### What the task asks
Set down the lines below exactly as they stand, please. Go from the first through the one containing "Given: Toggle the TV object active checkbox".
*** Opening of Extracted material ***
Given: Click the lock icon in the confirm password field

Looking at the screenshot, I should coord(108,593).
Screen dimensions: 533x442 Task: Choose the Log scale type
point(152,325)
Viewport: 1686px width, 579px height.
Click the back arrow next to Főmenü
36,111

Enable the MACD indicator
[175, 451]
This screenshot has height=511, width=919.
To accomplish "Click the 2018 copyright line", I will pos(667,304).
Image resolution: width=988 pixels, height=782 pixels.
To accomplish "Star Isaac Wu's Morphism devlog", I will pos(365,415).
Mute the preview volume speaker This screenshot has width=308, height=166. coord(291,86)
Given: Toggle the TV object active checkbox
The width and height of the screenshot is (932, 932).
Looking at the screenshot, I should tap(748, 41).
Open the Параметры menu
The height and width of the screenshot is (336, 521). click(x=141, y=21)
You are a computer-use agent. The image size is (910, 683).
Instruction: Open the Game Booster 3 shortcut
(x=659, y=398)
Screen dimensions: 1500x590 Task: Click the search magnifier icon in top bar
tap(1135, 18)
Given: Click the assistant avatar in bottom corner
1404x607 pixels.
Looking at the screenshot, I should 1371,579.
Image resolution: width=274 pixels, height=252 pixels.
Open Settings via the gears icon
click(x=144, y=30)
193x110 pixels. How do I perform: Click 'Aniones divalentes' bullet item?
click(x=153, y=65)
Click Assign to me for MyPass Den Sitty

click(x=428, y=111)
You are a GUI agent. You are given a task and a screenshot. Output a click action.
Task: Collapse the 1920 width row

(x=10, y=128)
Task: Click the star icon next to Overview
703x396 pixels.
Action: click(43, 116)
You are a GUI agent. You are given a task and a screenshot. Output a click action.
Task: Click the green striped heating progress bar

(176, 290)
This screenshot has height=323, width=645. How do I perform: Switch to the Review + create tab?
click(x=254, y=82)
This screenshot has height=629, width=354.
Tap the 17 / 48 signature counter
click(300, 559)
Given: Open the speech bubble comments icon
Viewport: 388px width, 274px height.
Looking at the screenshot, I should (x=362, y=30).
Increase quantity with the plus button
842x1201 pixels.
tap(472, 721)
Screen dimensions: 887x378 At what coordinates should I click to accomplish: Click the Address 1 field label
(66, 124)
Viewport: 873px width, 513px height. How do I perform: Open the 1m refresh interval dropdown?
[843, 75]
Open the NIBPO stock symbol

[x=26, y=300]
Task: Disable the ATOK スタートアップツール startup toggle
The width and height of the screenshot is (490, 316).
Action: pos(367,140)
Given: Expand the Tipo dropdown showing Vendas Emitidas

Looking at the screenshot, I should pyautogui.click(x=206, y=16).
*** Close of Extracted material ***
### Response below
Given: Click the lock icon in the confirm password field

Looking at the screenshot, I should coord(108,593).
Screen dimensions: 533x442 Task: Choose the Log scale type
point(152,325)
Viewport: 1686px width, 579px height.
Click the back arrow next to Főmenü
36,111

Enable the MACD indicator
[175, 451]
This screenshot has height=511, width=919.
To accomplish "Click the 2018 copyright line", I will pos(667,304).
Image resolution: width=988 pixels, height=782 pixels.
To accomplish "Star Isaac Wu's Morphism devlog", I will pos(365,415).
Mute the preview volume speaker This screenshot has width=308, height=166. coord(291,86)
Given: Toggle the TV object active checkbox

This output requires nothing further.